* [Stored data]
○ ○ ○
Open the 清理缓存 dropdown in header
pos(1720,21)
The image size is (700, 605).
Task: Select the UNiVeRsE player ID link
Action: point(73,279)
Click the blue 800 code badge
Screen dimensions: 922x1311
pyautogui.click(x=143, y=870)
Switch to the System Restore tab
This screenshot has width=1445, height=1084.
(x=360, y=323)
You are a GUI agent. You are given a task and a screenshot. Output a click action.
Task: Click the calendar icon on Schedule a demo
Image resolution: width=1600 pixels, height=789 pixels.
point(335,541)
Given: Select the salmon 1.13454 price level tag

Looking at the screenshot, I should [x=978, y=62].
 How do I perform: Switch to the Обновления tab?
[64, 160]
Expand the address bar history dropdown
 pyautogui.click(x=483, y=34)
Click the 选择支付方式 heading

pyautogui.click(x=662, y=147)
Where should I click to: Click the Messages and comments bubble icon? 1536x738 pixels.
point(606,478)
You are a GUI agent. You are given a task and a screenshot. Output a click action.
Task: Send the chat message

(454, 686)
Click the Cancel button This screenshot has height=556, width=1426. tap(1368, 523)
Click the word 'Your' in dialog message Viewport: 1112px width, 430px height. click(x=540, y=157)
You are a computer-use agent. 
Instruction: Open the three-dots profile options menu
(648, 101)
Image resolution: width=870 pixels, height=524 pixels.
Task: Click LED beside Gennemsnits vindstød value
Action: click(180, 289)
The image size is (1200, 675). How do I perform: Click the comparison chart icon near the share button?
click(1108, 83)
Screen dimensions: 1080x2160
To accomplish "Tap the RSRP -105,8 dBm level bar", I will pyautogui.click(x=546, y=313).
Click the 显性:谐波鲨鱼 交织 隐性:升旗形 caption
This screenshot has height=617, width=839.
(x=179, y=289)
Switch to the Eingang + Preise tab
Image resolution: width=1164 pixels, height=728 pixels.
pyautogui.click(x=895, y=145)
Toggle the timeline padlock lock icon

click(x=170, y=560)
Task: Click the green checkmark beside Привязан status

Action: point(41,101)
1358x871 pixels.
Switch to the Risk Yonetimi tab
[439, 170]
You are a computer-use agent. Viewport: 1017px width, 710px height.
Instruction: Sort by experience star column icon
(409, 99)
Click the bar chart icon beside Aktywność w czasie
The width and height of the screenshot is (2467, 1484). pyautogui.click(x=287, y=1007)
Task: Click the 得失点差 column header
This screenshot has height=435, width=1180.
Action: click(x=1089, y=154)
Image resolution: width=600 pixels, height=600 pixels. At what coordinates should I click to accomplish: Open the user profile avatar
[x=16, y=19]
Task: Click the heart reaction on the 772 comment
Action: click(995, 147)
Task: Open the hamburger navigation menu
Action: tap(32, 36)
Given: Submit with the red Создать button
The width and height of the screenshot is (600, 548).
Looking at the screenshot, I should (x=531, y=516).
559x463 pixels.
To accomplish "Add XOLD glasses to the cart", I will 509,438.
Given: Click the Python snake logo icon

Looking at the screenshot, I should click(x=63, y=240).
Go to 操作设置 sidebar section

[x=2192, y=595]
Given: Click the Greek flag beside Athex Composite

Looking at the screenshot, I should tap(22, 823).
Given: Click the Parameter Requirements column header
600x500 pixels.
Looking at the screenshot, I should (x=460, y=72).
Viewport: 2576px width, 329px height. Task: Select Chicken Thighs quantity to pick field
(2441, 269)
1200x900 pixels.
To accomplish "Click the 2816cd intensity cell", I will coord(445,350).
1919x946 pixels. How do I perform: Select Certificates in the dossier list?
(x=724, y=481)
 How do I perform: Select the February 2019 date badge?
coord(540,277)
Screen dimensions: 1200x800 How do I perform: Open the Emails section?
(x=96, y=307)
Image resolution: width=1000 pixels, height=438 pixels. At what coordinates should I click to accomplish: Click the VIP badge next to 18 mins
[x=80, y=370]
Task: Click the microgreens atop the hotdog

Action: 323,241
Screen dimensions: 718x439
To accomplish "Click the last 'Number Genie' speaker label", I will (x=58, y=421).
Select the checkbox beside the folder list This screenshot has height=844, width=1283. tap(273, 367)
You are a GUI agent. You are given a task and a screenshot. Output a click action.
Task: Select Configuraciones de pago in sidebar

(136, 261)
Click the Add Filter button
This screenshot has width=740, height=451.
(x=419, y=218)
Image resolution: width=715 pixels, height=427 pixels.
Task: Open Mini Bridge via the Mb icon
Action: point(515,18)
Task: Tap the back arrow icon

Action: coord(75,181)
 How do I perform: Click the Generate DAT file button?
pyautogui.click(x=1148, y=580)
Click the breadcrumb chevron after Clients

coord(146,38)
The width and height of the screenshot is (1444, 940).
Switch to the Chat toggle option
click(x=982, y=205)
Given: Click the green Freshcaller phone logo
○ ○ ○
* [Exercise directions] Out of the records, collect only those lines that contain the string "will".

* [Exercise response]
To accomplish "Tap the RSRP -105,8 dBm level bar", I will pyautogui.click(x=546, y=313).
To accomplish "Add XOLD glasses to the cart", I will 509,438.
To accomplish "Click the 2816cd intensity cell", I will coord(445,350).
To accomplish "Click the last 'Number Genie' speaker label", I will (x=58, y=421).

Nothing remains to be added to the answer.